Emily essuie les traces d'humidité sous ses yeux comme si sa petite amie était dans la pièce.

—Je vais bien, ne t'en fais pas.

— Tu es sûr ? Tu as une petite voix, remarque-t-elle.

— C'est fou comme même à distance, tu portes de l'attention au moindre détail, c'est ce qui fait ton charme, tu sais, sourit la blonde dans le noir.

—Les détails, c'est ce qui fait toute la différence, tu sais. Du coup, je t'écoute, qu'est-ce qui ne va pas ?

— Mhm, hésite-t-elle, la même chose que d'habitude. Je remets tout en question, je pense trop, je me sens coupable, j'ai l'impression que je ne mérite pas ce qu'il y a de bons dans ma vie.
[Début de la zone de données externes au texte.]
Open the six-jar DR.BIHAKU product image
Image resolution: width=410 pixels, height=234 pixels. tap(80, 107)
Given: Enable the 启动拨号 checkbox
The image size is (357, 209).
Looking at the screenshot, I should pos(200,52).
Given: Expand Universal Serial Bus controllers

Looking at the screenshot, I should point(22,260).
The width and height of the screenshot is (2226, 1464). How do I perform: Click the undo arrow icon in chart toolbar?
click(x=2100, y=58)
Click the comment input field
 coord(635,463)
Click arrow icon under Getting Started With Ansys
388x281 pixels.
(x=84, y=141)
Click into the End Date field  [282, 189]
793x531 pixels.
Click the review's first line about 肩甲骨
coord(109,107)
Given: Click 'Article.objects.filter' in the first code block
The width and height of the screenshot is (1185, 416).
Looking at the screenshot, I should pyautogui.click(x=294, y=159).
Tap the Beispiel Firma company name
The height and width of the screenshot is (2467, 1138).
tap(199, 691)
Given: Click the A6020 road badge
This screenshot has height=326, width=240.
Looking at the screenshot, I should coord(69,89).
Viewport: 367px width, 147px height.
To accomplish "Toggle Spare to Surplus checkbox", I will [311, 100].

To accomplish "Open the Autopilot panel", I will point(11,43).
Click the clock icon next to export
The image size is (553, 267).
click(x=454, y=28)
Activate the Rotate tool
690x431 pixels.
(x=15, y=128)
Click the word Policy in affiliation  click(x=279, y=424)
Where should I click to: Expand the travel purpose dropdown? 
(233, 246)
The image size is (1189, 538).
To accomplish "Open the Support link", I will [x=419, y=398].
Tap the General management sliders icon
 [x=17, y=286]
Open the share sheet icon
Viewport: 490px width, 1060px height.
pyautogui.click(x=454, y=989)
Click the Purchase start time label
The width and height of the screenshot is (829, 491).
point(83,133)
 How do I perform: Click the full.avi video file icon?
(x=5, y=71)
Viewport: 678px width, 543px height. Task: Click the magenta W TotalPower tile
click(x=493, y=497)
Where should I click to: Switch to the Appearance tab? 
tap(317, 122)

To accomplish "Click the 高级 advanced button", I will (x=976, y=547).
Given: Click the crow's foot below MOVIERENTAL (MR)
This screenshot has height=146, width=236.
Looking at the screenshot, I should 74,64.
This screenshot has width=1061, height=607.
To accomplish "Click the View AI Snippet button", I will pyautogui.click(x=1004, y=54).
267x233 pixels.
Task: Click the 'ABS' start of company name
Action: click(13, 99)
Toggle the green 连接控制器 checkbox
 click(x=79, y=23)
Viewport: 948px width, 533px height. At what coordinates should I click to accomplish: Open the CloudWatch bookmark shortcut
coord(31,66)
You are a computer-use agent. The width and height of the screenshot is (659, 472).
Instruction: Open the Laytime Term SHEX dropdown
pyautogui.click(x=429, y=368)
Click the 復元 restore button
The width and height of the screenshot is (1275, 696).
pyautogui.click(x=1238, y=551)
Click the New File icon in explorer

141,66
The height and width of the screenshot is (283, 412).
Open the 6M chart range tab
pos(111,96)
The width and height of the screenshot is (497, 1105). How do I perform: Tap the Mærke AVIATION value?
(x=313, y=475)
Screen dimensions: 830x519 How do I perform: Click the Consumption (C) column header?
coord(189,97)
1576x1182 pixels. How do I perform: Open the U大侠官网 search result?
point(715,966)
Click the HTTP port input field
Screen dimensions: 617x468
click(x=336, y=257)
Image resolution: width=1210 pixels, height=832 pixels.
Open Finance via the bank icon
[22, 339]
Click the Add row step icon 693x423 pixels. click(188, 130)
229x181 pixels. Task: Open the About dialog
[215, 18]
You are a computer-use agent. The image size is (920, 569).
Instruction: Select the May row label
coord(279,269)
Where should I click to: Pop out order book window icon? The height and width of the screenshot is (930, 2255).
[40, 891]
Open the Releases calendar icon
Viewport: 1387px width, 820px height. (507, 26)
— Malheureusement, dans la vie, on ne peut pas contrôler les actions des gens, si demain, une voiture venait à m'écraser, il est probable que tu te sentes coupable alors que tu ne le serais absolument pas. Tu ne peux pas empêcher certaines choses de se produire, c'est la vie qui est comme ça, avec ses hauts et ses bas. C'est normal de se sentir dépassé face à ça, tu es humaine, tu as des émotions et ça, c'est plutôt rassurant. Tout le monde mérite le bonheur malgré tout. Pourquoi tu es si dure avec toi-même ?

— Je ne sais pas, c'est juste que durant ma jeunesse, on m'a répété tellement de fois que ce je faisais n'était jamais assez, que je n'étais pas assez bien. À l'école, c'était pareil, je n'ai jamais vraiment réussi à m'intégrer dans un groupe, j'ai tellement été mise à l'écart que j'ai fini par croire que le problème devait forcément venir de moi.

— Ne laisse jamais les autres te faire croire que ta valeur n'est égale à rien. Apprends à faire de toi une priorité, car personne ne sera à tes côtés aussi longtemps que toi-même. Tu dépenses tellement d'énergie à tourner dans un cercle vicieux et c'est ce qui te maintient dans la négativité. Tu es merveilleuse Emily, tu as juste à regarder Anaïs qui est en train de faire les démarches pour pouvoir t'adopter. Cette famille d'accueil peut tellement t'apporter, observe la lumière autour de toi, elle ne brillerait sûrement pas autant si tu n'étais pas là.

— Merci Aileen, je t'aime si fort, répond-elle touchée.

— Je t'aime aussi Emily, prends soin de toi et passe une bonne nuit.

— Bonne nuit, énonce-t-elle en laissant ses lèvres s'étirer.